343 Industries recently revealed pricing details about the REQ packs and they also mentioned about the working of the system. Furthermore, if you want to earn more points, then you have to buy them for real-world money. 343 Industries today revealed pricing details of the REQ packs and also how they work. They are as follow:
- In-game currency cost: 1250 RP
- Real-world money cost: not mentioned yet
- In-game currency cost: 5000 RP
- Real-world money cost: $2
- In-game currency cost: 10,000 RP
- Real-world money cost: $3
343 Industries made this package in such a way that every player would be able to afford at least one REQ Pack for every game played. Further details about the REQ Pack is as follow:
- Starts with 7500 RP
- Earn ~2000 RP
On the other hand, Microsoft will offer a Warzone REQ Bundle, which includes two “Premium” packs. These “Premium” packs will be granted to the players every week for seven weeks. The price for the bundle is $25. In addition, a portion of all the REQ packs will be added to the Halo World Championship prize pool.
You can read further about the Halo 5’s REQ system here.
Recently, the design director of the game, Kevin Franklin, explained about the REQ and Micro-transaction systems in the game. He mentioned in his interview to a gaming site,
Everything you can get in the REQ system, you can earn whether you spend money or not. There’s no crazy special items that are only going to be reserved for people who spend a lot more money. Also, you get a lot of rewards whether you’re playing Arena or Warzone, so you’re always going to have a ton of stuff that you’ll be able to use. The biggest thing for us the moment we started even talking about this system was that the game has to be balanced. At the end of the day, it’s a multiplayer game. It’s not a spend-more-to-win game.
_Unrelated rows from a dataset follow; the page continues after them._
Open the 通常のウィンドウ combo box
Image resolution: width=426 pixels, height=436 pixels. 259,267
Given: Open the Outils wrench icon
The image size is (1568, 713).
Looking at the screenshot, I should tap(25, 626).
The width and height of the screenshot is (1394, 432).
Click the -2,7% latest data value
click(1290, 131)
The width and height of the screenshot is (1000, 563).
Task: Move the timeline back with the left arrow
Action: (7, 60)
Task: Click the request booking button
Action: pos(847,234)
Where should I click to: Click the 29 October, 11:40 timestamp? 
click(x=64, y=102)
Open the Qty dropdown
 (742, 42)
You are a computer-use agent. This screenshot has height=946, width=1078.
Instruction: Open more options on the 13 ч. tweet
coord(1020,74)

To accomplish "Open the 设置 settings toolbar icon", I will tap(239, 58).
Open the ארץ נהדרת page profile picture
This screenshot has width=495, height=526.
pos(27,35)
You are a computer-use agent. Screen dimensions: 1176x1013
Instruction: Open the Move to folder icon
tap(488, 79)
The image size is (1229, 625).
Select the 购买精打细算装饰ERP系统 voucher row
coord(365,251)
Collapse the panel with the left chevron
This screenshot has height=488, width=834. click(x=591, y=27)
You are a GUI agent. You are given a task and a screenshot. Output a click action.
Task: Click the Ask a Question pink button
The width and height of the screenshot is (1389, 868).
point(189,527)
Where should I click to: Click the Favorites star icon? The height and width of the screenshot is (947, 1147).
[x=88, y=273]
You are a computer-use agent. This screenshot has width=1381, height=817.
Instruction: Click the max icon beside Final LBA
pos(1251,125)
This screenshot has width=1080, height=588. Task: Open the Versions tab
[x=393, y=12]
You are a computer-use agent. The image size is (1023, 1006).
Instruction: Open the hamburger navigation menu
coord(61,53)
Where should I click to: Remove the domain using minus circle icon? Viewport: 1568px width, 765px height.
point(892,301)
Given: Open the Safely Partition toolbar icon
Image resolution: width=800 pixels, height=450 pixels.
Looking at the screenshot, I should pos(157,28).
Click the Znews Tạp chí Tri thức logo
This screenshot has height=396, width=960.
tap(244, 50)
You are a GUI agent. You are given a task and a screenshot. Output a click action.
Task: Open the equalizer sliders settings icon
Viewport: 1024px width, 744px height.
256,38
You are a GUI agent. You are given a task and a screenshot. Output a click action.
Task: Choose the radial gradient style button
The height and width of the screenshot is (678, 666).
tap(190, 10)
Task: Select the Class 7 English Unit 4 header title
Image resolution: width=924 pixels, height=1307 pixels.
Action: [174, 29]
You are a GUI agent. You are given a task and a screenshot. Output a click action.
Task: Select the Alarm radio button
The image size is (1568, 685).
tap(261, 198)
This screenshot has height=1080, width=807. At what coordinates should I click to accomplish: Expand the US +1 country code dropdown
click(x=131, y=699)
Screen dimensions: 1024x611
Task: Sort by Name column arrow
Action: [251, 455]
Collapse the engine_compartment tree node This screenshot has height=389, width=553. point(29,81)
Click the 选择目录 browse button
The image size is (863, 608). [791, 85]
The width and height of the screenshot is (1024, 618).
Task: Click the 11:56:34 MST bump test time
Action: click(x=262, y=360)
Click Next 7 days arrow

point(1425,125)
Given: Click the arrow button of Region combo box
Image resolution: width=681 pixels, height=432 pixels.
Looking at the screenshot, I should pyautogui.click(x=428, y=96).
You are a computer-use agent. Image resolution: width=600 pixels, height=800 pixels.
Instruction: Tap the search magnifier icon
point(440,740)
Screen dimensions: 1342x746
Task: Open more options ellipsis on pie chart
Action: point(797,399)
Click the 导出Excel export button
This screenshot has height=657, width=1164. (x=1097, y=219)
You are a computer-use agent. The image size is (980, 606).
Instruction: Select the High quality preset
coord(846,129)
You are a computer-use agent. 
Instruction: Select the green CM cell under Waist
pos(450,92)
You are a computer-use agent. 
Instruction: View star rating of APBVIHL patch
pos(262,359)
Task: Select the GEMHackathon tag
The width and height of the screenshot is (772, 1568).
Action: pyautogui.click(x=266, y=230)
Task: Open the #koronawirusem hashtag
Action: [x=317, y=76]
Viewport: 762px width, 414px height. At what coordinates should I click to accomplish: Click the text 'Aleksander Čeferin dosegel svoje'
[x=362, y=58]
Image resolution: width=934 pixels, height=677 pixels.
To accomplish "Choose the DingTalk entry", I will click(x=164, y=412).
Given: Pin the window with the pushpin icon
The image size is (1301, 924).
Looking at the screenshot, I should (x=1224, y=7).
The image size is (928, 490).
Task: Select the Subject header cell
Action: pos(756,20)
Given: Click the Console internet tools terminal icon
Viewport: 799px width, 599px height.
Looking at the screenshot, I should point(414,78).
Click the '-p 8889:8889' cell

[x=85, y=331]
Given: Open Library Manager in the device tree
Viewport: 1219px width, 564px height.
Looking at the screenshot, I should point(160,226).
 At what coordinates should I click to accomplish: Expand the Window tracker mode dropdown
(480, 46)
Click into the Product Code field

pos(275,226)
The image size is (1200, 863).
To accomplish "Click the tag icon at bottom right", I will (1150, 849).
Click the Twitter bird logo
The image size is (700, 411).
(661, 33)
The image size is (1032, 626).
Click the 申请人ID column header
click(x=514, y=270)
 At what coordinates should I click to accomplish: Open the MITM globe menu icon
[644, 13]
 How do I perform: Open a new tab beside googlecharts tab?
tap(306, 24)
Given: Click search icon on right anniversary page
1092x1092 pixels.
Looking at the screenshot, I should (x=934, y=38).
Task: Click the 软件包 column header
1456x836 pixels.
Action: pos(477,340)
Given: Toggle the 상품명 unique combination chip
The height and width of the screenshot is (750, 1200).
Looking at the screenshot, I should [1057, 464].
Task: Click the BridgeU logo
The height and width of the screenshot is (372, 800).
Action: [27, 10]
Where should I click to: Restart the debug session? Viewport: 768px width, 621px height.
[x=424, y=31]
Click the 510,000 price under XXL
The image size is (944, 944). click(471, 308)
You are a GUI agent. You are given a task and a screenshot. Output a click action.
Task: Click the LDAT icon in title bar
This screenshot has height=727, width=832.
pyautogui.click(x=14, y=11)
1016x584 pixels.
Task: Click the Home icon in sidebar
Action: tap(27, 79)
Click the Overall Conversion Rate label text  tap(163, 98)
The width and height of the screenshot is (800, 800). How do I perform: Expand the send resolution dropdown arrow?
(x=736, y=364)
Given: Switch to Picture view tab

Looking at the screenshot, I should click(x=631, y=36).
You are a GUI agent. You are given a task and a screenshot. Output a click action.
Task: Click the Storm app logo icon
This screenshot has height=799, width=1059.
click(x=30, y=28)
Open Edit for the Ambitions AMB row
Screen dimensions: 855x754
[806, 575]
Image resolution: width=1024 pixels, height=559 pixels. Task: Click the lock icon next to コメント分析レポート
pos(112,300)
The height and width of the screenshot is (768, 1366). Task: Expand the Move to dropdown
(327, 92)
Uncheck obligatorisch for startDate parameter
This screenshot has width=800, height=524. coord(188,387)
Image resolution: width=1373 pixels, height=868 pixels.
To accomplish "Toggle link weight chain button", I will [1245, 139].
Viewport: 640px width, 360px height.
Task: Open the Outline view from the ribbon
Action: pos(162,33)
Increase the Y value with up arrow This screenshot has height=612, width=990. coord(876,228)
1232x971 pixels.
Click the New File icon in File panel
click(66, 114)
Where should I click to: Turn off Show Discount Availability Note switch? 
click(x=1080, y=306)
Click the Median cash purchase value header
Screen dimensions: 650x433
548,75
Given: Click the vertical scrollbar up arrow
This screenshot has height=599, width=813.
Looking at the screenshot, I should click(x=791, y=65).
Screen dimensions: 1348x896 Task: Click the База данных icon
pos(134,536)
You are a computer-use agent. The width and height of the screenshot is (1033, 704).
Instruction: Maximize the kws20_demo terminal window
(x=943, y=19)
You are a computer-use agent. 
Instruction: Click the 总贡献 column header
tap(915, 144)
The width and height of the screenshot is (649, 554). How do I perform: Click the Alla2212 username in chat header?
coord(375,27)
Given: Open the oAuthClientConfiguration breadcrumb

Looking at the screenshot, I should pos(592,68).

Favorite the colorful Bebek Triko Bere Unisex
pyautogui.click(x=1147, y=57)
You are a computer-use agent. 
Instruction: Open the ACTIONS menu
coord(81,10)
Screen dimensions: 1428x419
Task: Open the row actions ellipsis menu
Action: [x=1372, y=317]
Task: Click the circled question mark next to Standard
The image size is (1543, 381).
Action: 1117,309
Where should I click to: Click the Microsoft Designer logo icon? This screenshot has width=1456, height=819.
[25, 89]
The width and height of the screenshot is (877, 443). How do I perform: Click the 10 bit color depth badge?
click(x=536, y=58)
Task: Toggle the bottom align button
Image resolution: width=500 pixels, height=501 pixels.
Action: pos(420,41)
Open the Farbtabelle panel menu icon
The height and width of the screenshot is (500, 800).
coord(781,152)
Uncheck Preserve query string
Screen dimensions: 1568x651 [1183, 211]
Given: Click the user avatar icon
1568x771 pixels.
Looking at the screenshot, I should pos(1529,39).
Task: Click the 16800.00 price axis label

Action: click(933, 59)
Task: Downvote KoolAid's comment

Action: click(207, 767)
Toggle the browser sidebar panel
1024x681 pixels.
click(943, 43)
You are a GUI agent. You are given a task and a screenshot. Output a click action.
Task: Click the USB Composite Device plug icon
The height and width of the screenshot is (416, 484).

We wanted to make sure that if you spend a whole ton of money, and you thought you could get five scorpions just because you spent more money, it’s not going to work. You’re still going to have to earn the right to call these scorpions into the battlefield.
So we have a mid-session progression loop, which any MOBA player will be familiar with. You have to level your character up in-game, every game, by killing enemies, going after A.I., and contributing to your team. Then you’ll unlock the ability to use these cards. So if you have ten scorpions, you can’t just call in ten scorpions. You actually have an energy system, and that leveling system that will gate you and keep the end-game balanced. And that was really huge–we’re multiplayer designers, we can’t just make a really unbalanced game. It just wouldn’t feel Halo.